Other efforts to "fight terrorism" and "increase homeland security" are on the same critical path, offering little in the way of measurable results at great costs in dollars, lives, and personal freedom.
Meanwhile, these and other efforts to ostensibly secure the safety of modern living distract the population and divert resources from other steadily increasing risks. These risks apparently dont have the same pulling power on CNN or at the polls, but have much greater potential to destroy the American way of life--at least as its experienced by the average process control professional.
One increasing risk is losing your livelihood as engineering services join the manufacturing and IT software development jobs moving overseas (see "Control Report: Time to Fight Back" www.controlmagazine.com/Web_First/CT.nsf/ContentFrameset?OpenForm&ArticleID=PSTR-5QYPN7).
Another is deconstructing your financial future by running the national debt up to record levels. Remember the huge $237 billion surplus of 2000, earmarked to for Social Security by both parties in the 2000 election? The bipartisan Congressional Budget Office now projects a $455 billion deficit this year, and $480 billion next year. The independent Center on Budget and Policy Priorities says it will be more than $325 billion for each of the following 10 years.
That money,about 25% of all government spending--has to be borrowed from Americans and foreigners. But Americans arent saving much, and foreign investors are already shelling out $500 billion a year to finance the U.S. trade deficit. Financing the national debt may mean raising interest rates, further stagnating manufacturing investment, making housing more expensive, and courting inflation.

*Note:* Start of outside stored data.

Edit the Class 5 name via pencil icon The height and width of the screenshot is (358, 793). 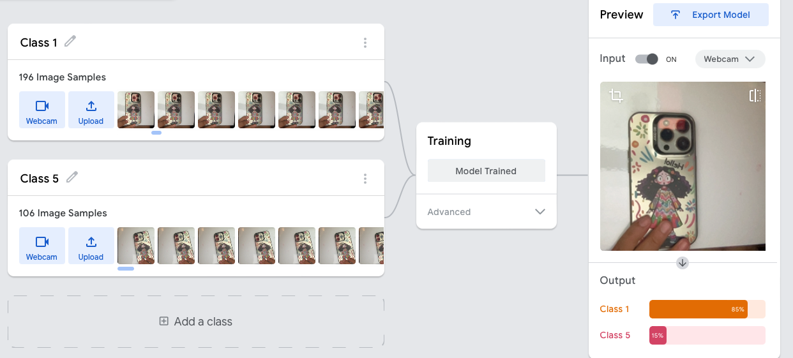coord(72,177)
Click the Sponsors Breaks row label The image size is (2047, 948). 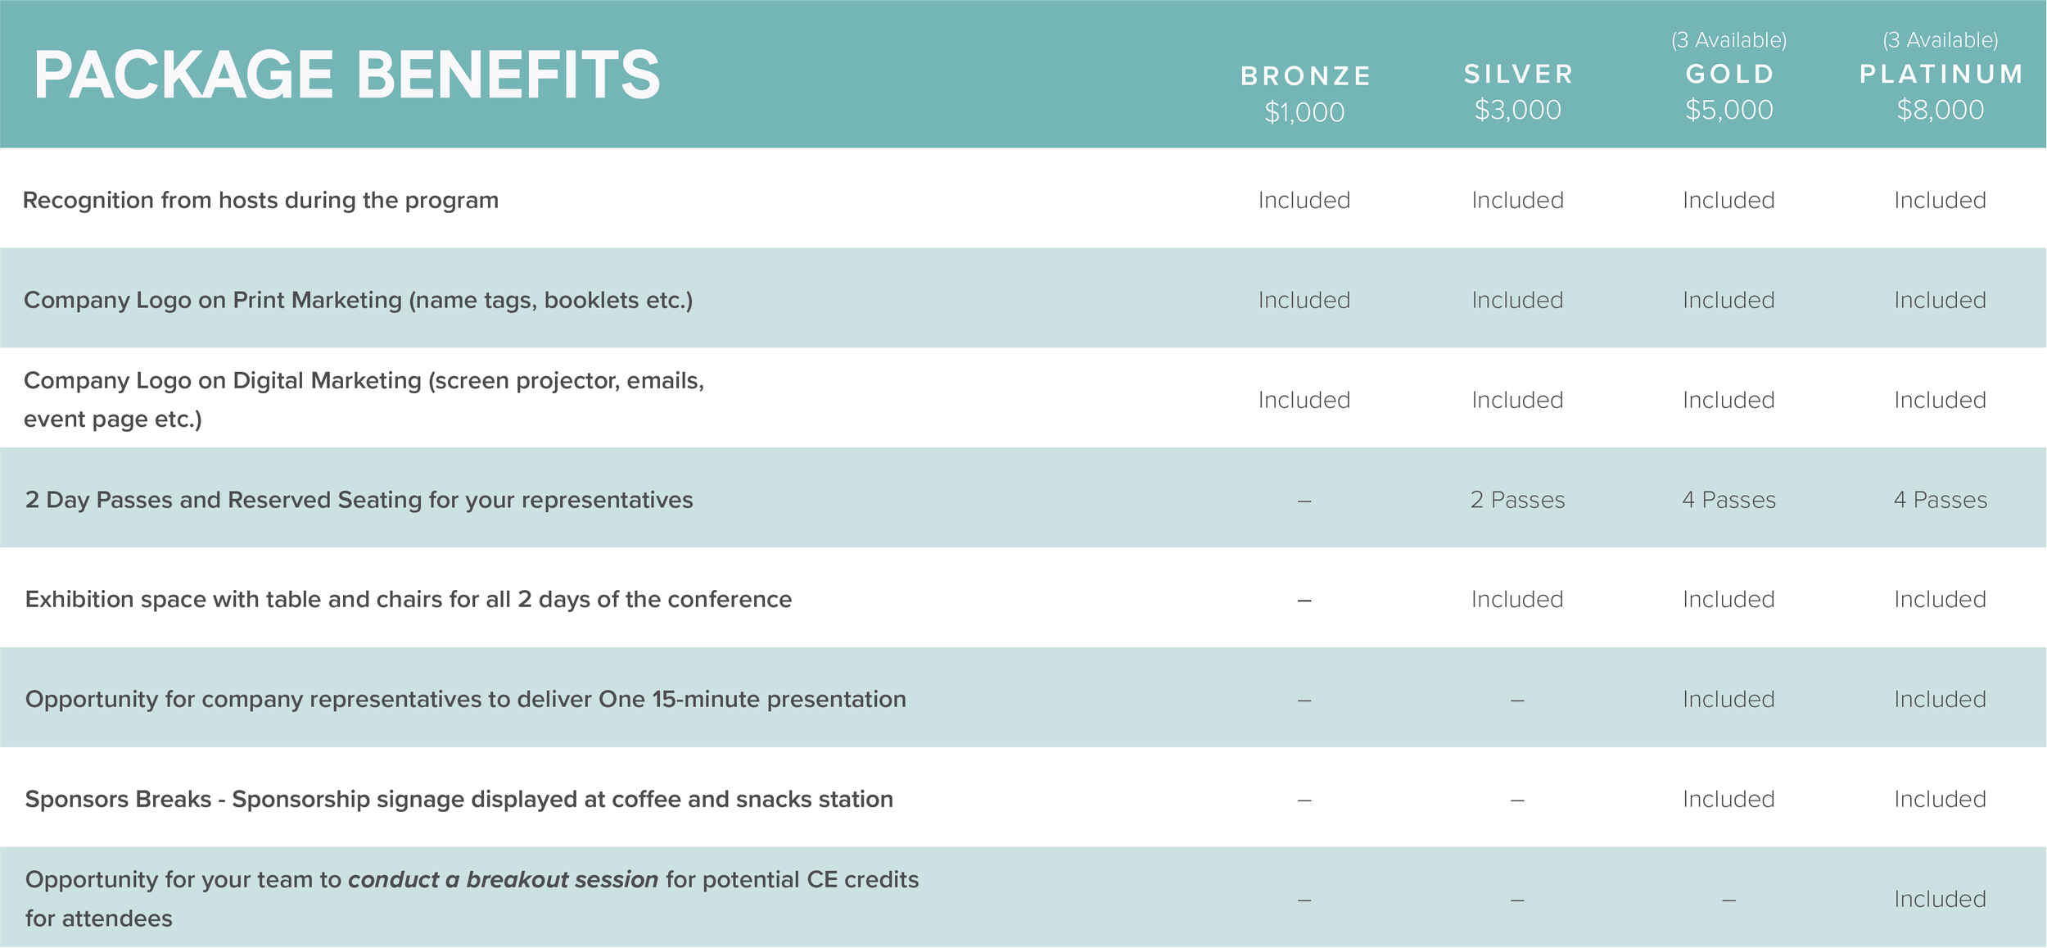pos(459,799)
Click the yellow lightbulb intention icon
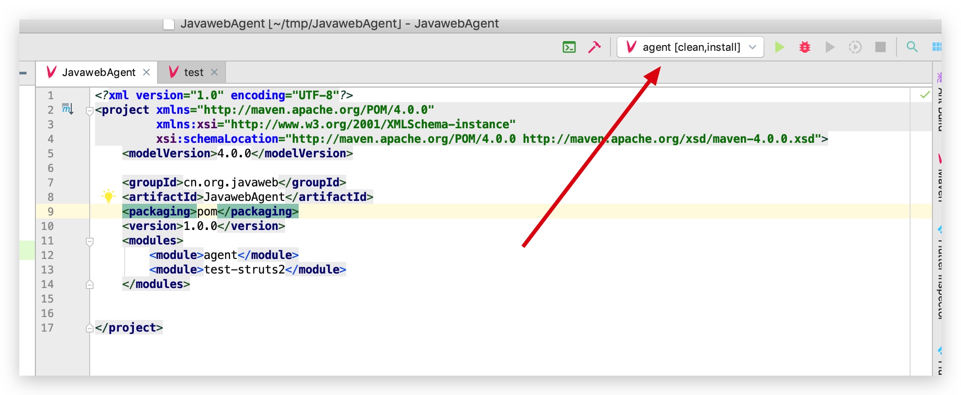 tap(108, 196)
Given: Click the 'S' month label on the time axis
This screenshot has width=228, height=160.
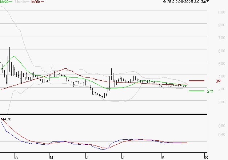Looking at the screenshot, I should click(x=206, y=157).
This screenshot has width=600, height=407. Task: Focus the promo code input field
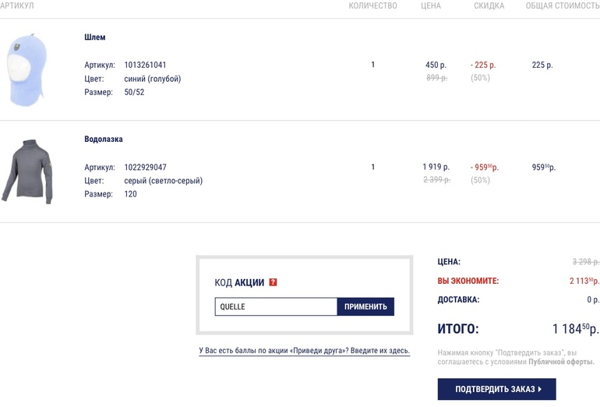tap(276, 306)
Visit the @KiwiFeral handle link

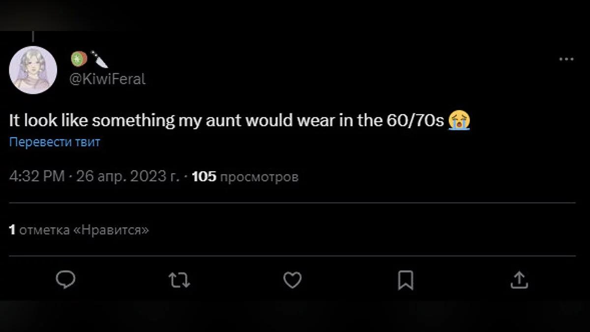[x=108, y=79]
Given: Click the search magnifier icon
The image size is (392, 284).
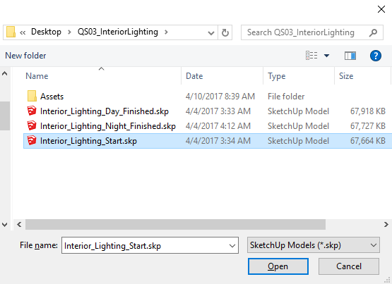Looking at the screenshot, I should tap(373, 32).
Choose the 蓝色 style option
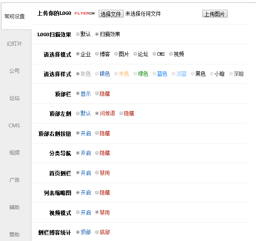 pos(155,74)
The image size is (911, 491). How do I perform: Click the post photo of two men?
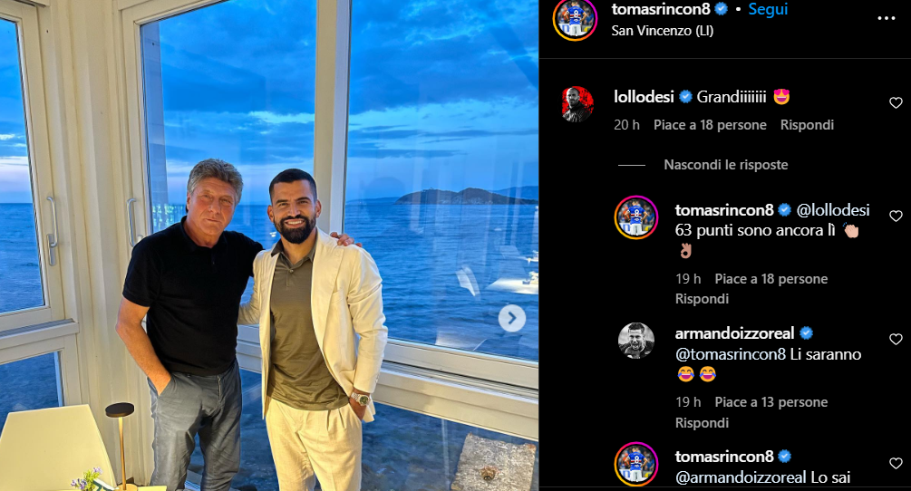(x=268, y=246)
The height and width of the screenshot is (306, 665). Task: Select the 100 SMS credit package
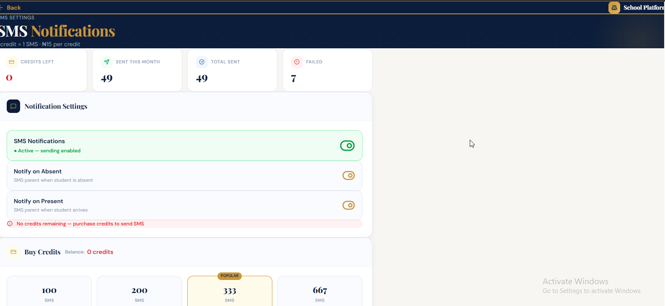(x=49, y=291)
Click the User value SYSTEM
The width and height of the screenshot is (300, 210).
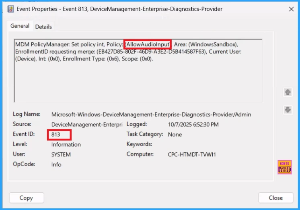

"The Johnson and Nixon administrations financed the war in Vietnam with deficit spending," reported R. C. Longworth, Chicago Tribune senior correspondent, on August 31. "The result, which lasted long after the war ended, was double-digit inflation, sky-high interest rates, a lost decade for investors, and a good, stiff recession."
Whether by under-funding Social Security or raising taxes to reduce the deficit, or by killing manufacturing investment and your 401(k) with high interest rates, the outlook for every U.S. citizen (not just a hapless few on doomed flights) is threatened by deficit spending.
But being the cheery optimist that I am, I cant help but think theres a method to this apparent madness. Engineers or not, our leaders are intelligent and educated people. Perhaps their long-range goal is to weaken the dollar to the point where the balance of trade corrects itself. A weak dollar means the costs of imports (including manufactured goods, oil, and outsourced engineering) would rise significantly. Wed still have our jobs, we just wouldnt be able to buy as many inexpensive products or as much gasoline as were used to, or as big a house as wed like.
Maybe thats exactly what is needed to level the field.